Copy out, unchanged, the lines in the records below that start with the line containing "Where should I click to: Click the Deduplicate" and end with the line containing "tap(998, 313)", with both of those lines included.

##### PROVIDED DATA #####

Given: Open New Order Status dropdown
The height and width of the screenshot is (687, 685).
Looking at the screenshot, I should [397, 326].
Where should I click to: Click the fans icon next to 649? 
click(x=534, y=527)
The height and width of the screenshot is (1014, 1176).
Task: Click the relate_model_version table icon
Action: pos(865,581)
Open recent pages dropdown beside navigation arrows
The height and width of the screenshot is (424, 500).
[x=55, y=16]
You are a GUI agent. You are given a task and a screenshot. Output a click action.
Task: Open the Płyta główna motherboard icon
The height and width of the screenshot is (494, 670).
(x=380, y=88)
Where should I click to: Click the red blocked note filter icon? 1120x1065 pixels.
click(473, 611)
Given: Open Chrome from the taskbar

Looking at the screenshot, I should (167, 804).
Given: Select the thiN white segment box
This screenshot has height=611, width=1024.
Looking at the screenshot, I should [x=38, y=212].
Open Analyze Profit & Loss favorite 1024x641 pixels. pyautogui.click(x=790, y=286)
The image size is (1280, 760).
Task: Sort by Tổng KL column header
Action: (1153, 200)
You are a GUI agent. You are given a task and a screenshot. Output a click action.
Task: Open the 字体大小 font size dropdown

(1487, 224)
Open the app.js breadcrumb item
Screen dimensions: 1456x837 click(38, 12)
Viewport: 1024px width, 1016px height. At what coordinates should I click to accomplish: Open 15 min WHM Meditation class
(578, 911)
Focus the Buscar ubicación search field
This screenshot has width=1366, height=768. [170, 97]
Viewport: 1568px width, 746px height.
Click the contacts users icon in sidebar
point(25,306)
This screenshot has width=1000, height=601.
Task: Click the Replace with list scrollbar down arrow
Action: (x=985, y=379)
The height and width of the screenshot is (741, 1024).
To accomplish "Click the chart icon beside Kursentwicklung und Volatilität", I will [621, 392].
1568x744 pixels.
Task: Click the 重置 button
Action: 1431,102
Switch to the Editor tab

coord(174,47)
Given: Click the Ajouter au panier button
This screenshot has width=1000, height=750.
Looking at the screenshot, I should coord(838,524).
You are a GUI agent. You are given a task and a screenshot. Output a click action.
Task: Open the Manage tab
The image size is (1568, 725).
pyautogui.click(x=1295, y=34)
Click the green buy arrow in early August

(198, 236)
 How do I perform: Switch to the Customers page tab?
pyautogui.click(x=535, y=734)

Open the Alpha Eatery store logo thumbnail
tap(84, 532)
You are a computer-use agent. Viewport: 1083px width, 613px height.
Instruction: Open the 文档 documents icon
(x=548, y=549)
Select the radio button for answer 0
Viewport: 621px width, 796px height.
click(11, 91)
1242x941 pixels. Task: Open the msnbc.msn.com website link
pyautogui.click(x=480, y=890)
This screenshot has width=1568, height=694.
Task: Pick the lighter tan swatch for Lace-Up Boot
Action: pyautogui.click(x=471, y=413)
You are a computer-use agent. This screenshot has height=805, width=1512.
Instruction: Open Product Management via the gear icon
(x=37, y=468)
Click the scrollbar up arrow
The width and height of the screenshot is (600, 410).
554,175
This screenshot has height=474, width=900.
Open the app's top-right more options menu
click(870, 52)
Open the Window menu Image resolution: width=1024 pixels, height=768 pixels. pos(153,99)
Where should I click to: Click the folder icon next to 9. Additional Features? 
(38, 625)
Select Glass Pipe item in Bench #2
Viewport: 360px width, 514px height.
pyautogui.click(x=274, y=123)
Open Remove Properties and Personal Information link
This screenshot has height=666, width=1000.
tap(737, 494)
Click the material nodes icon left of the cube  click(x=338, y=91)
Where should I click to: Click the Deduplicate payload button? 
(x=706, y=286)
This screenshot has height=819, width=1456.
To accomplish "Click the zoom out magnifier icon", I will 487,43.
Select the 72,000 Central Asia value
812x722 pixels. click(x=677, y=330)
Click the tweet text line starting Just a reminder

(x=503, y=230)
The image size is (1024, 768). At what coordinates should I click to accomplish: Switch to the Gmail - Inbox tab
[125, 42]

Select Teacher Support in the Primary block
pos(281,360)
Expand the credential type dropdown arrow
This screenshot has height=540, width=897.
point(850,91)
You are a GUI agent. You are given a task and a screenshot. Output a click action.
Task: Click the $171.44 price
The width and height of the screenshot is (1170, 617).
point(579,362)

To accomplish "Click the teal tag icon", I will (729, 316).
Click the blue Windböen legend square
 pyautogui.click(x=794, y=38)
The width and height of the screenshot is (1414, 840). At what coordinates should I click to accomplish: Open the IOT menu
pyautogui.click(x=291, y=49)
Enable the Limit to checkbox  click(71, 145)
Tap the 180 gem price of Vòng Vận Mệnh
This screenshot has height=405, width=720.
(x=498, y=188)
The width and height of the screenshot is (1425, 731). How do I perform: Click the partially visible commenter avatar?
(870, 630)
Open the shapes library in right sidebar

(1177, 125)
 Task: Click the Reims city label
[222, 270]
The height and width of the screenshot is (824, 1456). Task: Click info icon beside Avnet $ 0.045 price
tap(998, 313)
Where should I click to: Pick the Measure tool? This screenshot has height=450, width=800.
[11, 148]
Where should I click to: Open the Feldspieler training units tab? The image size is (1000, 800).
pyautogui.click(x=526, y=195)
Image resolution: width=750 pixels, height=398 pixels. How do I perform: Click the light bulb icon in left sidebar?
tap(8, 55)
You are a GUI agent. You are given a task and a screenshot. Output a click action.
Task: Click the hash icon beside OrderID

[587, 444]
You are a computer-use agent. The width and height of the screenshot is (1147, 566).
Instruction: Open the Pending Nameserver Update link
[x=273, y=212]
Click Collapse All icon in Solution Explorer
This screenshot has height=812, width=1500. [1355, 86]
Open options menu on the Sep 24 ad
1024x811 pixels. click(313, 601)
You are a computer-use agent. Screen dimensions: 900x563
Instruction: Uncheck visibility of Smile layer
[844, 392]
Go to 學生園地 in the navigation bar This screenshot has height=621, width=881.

#####

COMPLETE RESPONSE:
Where should I click to: Click the Deduplicate payload button? 
(x=706, y=286)
This screenshot has height=819, width=1456.
To accomplish "Click the zoom out magnifier icon", I will 487,43.
Select the 72,000 Central Asia value
812x722 pixels. click(x=677, y=330)
Click the tweet text line starting Just a reminder

(x=503, y=230)
The image size is (1024, 768). At what coordinates should I click to accomplish: Switch to the Gmail - Inbox tab
[125, 42]

Select Teacher Support in the Primary block
pos(281,360)
Expand the credential type dropdown arrow
This screenshot has height=540, width=897.
point(850,91)
You are a GUI agent. You are given a task and a screenshot. Output a click action.
Task: Click the $171.44 price
The width and height of the screenshot is (1170, 617).
point(579,362)

To accomplish "Click the teal tag icon", I will (729, 316).
Click the blue Windböen legend square
 pyautogui.click(x=794, y=38)
The width and height of the screenshot is (1414, 840). At what coordinates should I click to accomplish: Open the IOT menu
pyautogui.click(x=291, y=49)
Enable the Limit to checkbox  click(71, 145)
Tap the 180 gem price of Vòng Vận Mệnh
This screenshot has height=405, width=720.
(x=498, y=188)
The width and height of the screenshot is (1425, 731). How do I perform: Click the partially visible commenter avatar?
(870, 630)
Open the shapes library in right sidebar

(1177, 125)
 Task: Click the Reims city label
[222, 270]
The height and width of the screenshot is (824, 1456). Task: Click info icon beside Avnet $ 0.045 price
tap(998, 313)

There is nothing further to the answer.